AI system that decodes brainwave signals directly into readable text.
EEG-to-text is a brain-computer interface application that uses machine learning to translate electroencephalogram (EEG) signals — recordings of electrical activity across the scalp — into natural language text. Rather than requiring physical movement or speech, the system interprets the neural patterns associated with imagined words, intended speech, or cognitive states and maps them to corresponding textual output. This places EEG-to-text at the intersection of neuroscience, signal processing, and deep learning.
The technical pipeline typically involves several stages: raw EEG signals are first preprocessed to remove noise and artifacts, then transformed into feature representations (such as spectrograms or temporal embeddings) that capture meaningful neural dynamics. These features are fed into sequence models — often recurrent neural networks, transformers, or convolutional architectures — trained to recognize the correspondence between brain activity patterns and linguistic units.
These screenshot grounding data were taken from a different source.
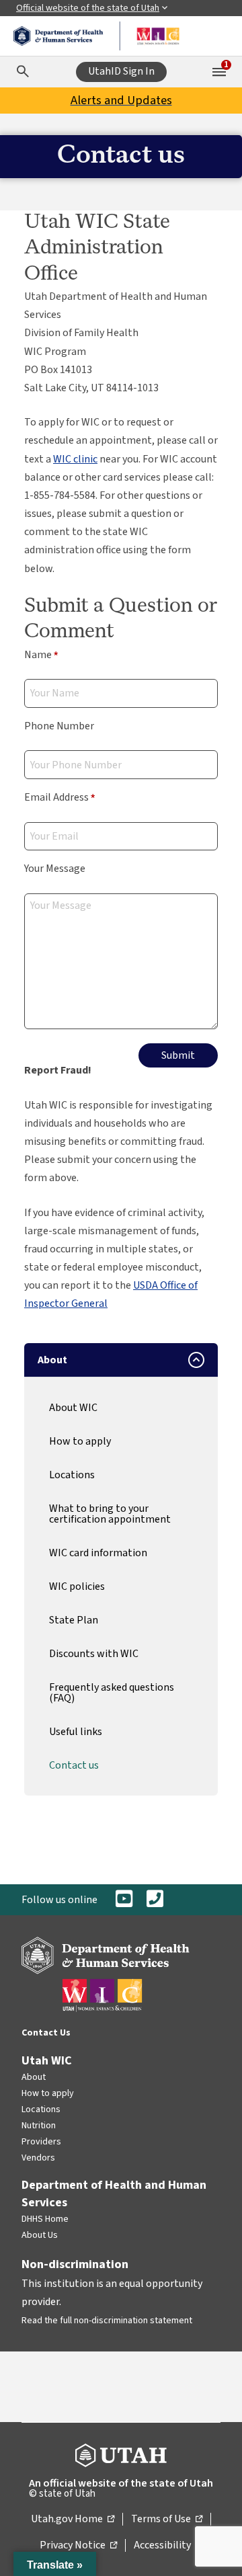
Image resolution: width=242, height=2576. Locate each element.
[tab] (121, 1360)
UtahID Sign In (121, 71)
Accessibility (168, 2545)
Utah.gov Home (72, 2519)
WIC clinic (75, 459)
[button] (54, 2564)
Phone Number (59, 726)
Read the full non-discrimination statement (107, 2320)
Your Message (54, 868)
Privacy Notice (78, 2545)
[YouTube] (123, 1899)
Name (41, 655)
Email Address (59, 798)
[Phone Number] (154, 1899)
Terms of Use (166, 2519)
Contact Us (46, 2033)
Because EEG signals are inherently noisy, low-resolution, and highly variable across individuals, achieving reliable decoding requires large datasets, careful calibration, and increasingly sophisticated model architectures borrowed from natural language processing.
The primary motivation for EEG-to-text research is assistive technology. For individuals with conditions such as ALS, locked-in syndrome, or severe motor impairments, the ability to communicate through thought alone could be transformative. Beyond clinical applications, the technology also raises possibilities for hands-free human-computer interaction in broader contexts. Landmark work published around 2020 demonstrated that imagined handwriting signals could be decoded into sentences at meaningful speeds, energizing the field considerably.
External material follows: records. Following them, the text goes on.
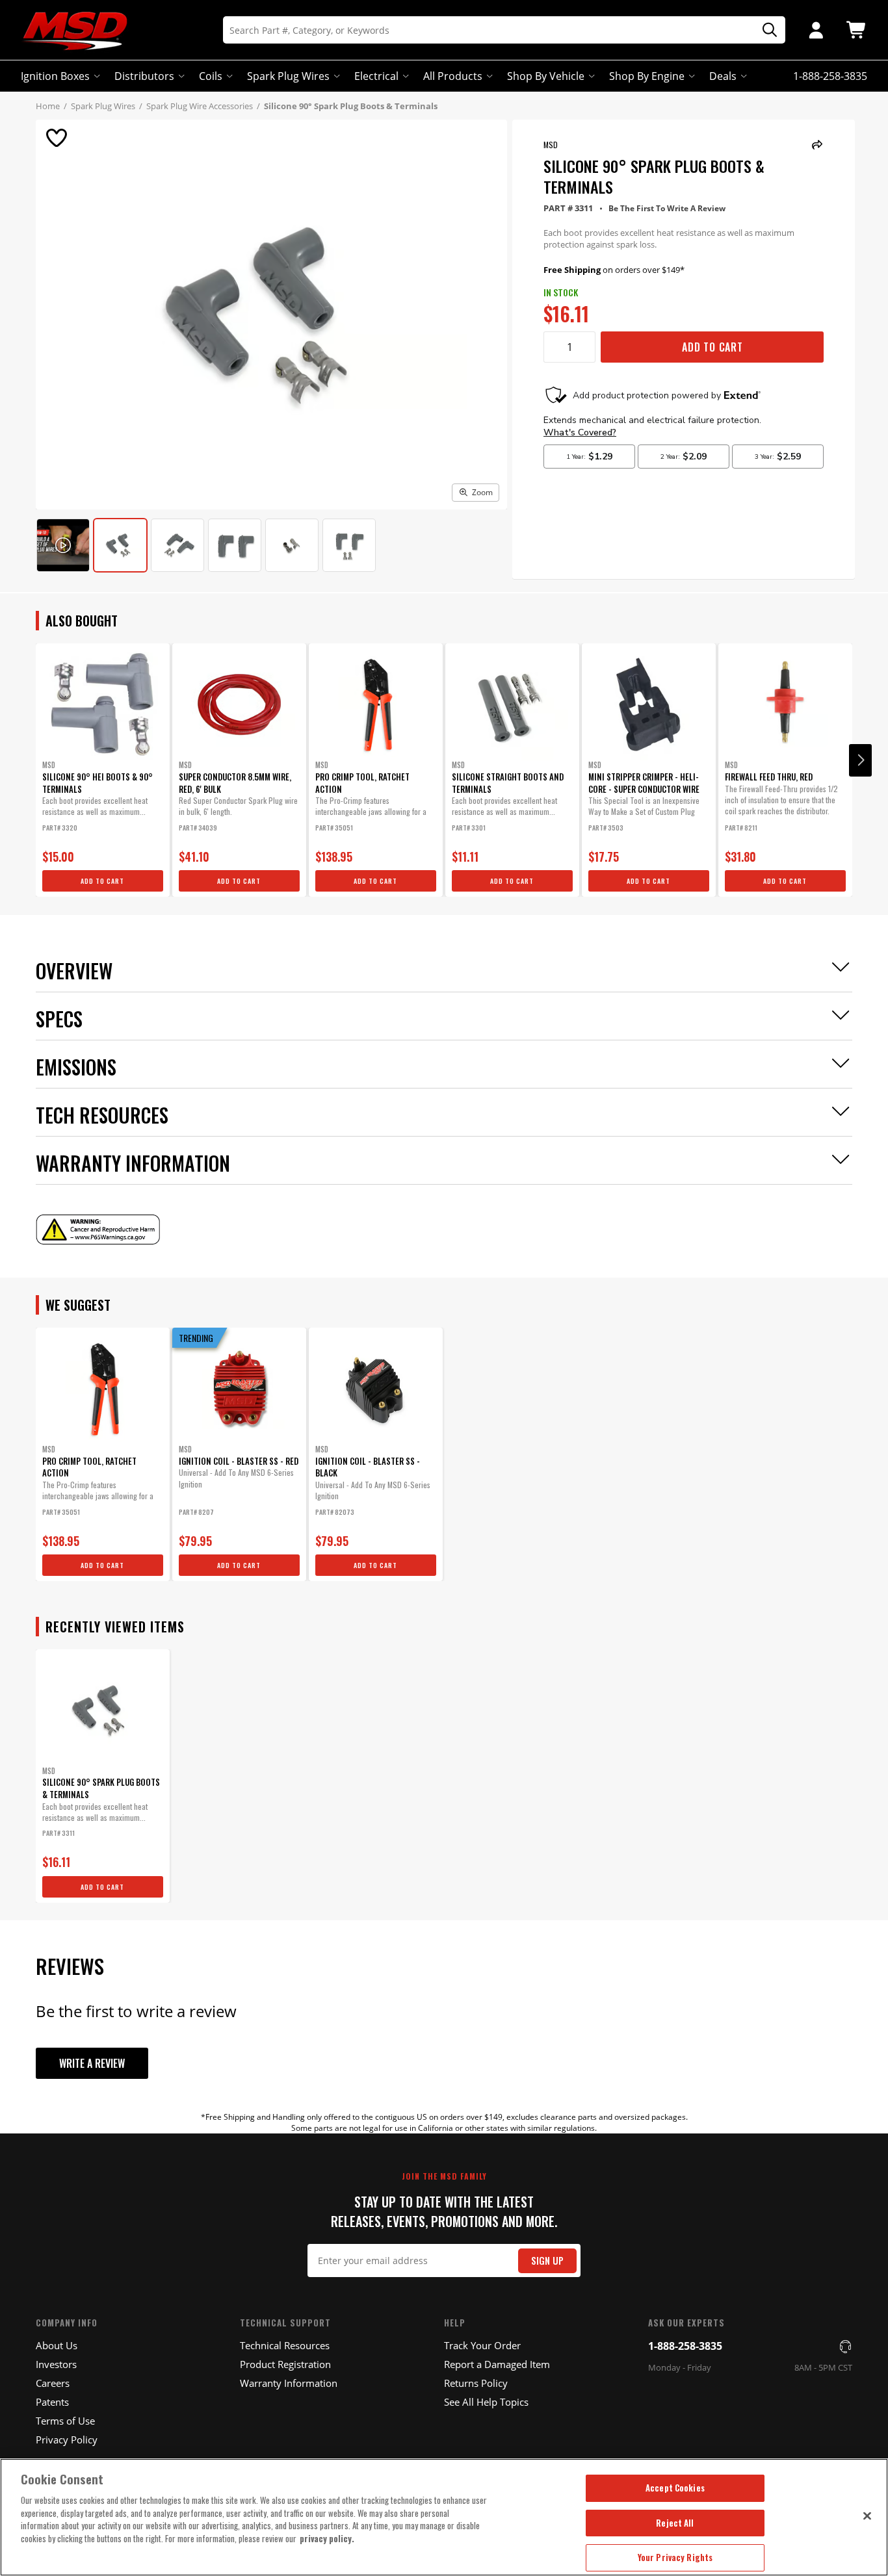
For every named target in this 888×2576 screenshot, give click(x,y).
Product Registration (285, 2364)
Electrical (376, 76)
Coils (210, 76)
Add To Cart (712, 347)
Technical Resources (285, 2345)
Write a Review (92, 2063)
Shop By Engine (647, 76)
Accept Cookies (675, 2487)
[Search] (765, 30)
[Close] (867, 2515)
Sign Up (547, 2260)
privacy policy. (327, 2538)
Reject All (675, 2522)
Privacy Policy (67, 2439)
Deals (723, 76)
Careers (53, 2382)
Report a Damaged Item (497, 2364)
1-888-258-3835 (685, 2346)
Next (860, 760)
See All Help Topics (486, 2401)
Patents (52, 2401)
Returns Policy (476, 2382)
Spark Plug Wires (288, 76)
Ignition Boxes (55, 76)
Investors (56, 2364)
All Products (452, 76)
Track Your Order (482, 2345)
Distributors (144, 76)
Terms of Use (65, 2420)
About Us (56, 2345)
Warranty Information (288, 2382)
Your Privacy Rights (675, 2557)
Despite rapid progress, EEG-to-text remains far from deployment-ready for most users. Key challenges include the low spatial resolution of EEG compared to implanted electrodes, significant inter-subject variability that limits generalization, and the difficulty of collecting large labeled neural datasets. Ongoing research focuses on self-supervised pretraining, cross-subject transfer learning, and combining EEG with other modalities to improve robustness and reduce calibration burden.